At the same time, various changes are taking place within the detention estate. Yarl’s Wood and Colnbrook – one of the centres where JRS UK runs an outreach programme – are now both operating as Short Term Holding Facilities. This means, as the name would suggest, that people are held there for a short period of time, before being removed, released, or moved elsewhere within the detention estate. At the same time, Morton Hall is set to close, reducing the size of the detention estate.
Many of these changes have the potential to bear positive fruit – reduction in the size of the detention estate is very welcome; but, troublingly, rather than promoting their progress in the closure of Morton Hall, the Home Office have said they are examining ways to “mitigate the loss” – this is not the attitude of a department determined to use detention less. As Yarl’s Wood is now a Short Term Holding facility, women are no longer being detained over months and months there. This is very welcome. Nonetheless, the changes occur in a context where, in practice people are being moved around different centres often and quickly, and so finding it harder to access legal advice or other support. Due to the pandemic, what happens in detention is more than usually hidden. Because of social distancing measures within centres, it is harder for NGOs and people held in detention to encounter each other, or for NGOs and solicitors to work out what is going on. This again reduces transparency and access to justice within detention.
JRS UK’s detention team are seeing a pattern of people who have arrived to seek asylum via other European countries being detained immediately on arrival in the UK, and rapidly removed, to EU countries they have travelled through. Often, they have no chance to consult a solicitor, and when the Home Office conducts an initial screening interview it is often incomplete, with some key questions not asked. Interviews which ought to give room to raise issues of serious trauma are rushed through over the phone, perhaps via an interpreter. There is a lack of due process, and a worrying potential to miss profound vulnerabilities – such as failing to notice if someone is a victim of human trafficking. Family connections in the UK are also likely to be missed. Some might argue that these failings are inevitable in the context of the pandemic. If that is so, it illustrates that the imperative to end detention is even stronger now than ever.
These removals occur under ‘Dublin III’ – part of an agreement between EU countries to transfer asylum seekers within the EU. The UK (probably) won’t be party to this agreement after the end of the Brexit transition period, and the EU is itself in the process of developing a different system, so this specific process is unlikely, in toto, to be a long-term feature of UK immigration enforcement. What could be more long term is a further move away from transparency and due process within detention, and within our immigration and asylum system because of detention. The move to widespread detention of new arrivals claiming asylum could seriously jeopardise access to an asylum system which already makes it too hard to get justice.
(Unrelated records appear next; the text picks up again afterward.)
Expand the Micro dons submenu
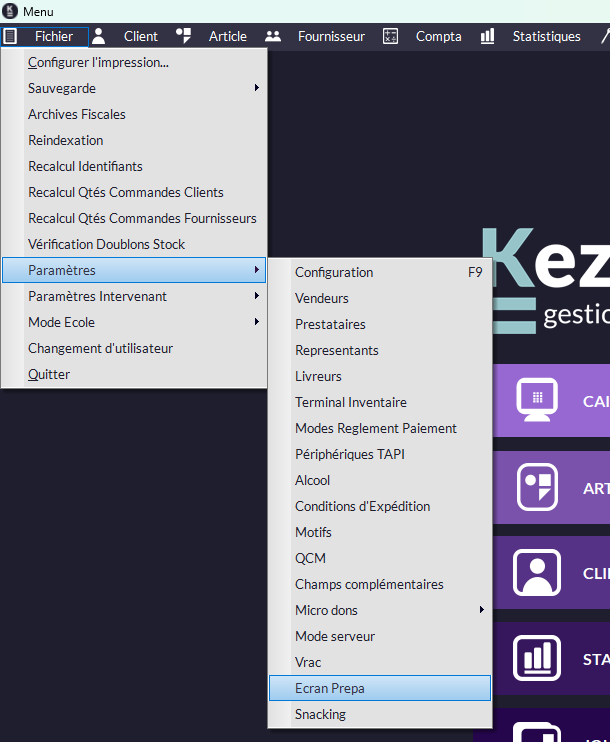610x742 pixels. [380, 610]
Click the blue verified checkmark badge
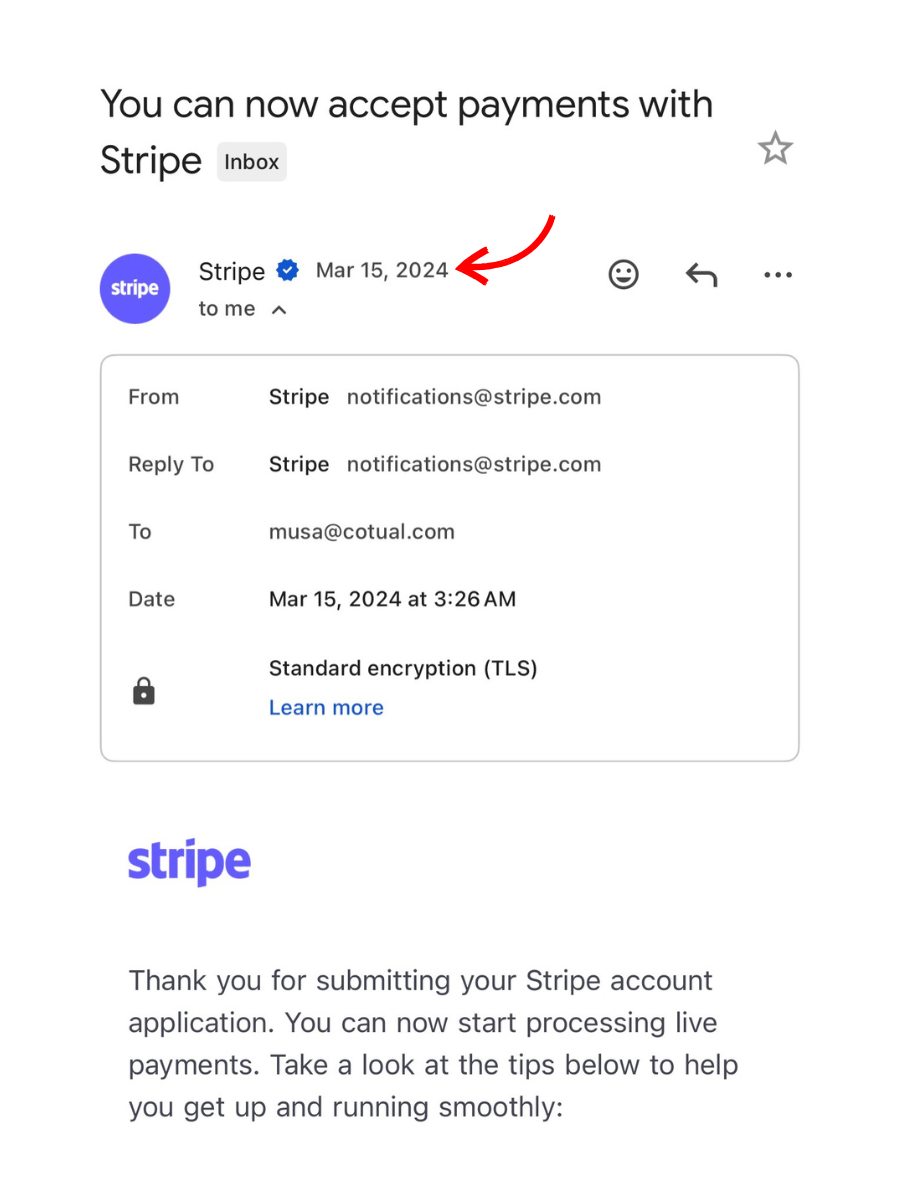This screenshot has width=900, height=1200. tap(288, 271)
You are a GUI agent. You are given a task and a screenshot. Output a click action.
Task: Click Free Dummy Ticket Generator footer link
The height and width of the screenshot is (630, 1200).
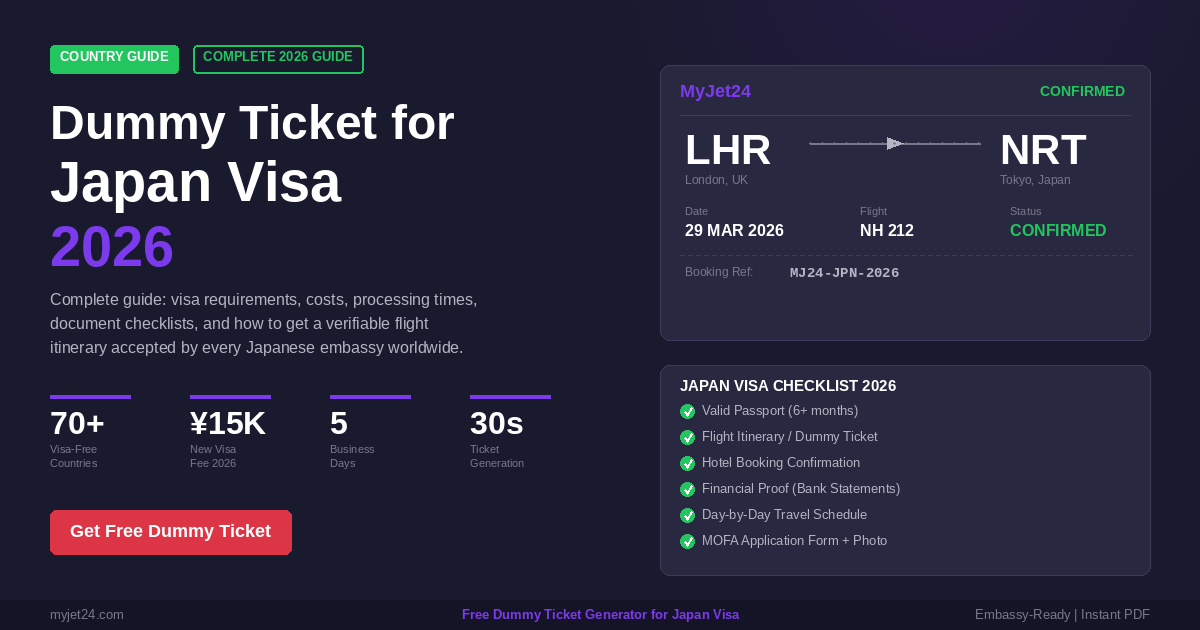(600, 614)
Detention under immigration powers has long been an unaccountable and opaque practice, indefinite and happening according to the administrative decision of a civil servant. As detailed, not for the first time, in JRS UK’s report, Detained and Dehumanised, being detained makes it much harder to engage with an asylum or immigration case, partly because access to solicitors can be obstructed; and serious vulnerabilities go unnoticed for long periods of time, with little meaningful response when they eventually are, so that torture survivors are detained for months even after recognition. Those held in prisons under immigration powers have even less access to justice than those in detention – for example, there are no solicitors drop ins, and they are not allowed phones. Many people detained in prison under immigration powers remained there, at risk of infection and under purely administrative powers, throughout the pandemic.
Earlier this month legislation that would have put a time limit and strict judicial oversight on detention was rejected by parliament, having evoked discussion and garnered considerable support at several stages. Progress was made, but not enough to end indefinite detention. Now, there are worrying indications of a further move away from accountability and due process – to a system that doesn’t stop to look and listen to people, but merely acts upon them. Ultimately, human beings will pay the price.
As Brexit approaches and the Home Secretary announces a new immigration and asylum system, we are at a turning point. There are very worrying indications about the direction of travel. There is still an opportunity for positive change. In this context, with so much going on, it is easy to simply to look away from something it’s hard enough to examine in the first place. But we must look forward, perhaps in fear but also, vitally, in hope.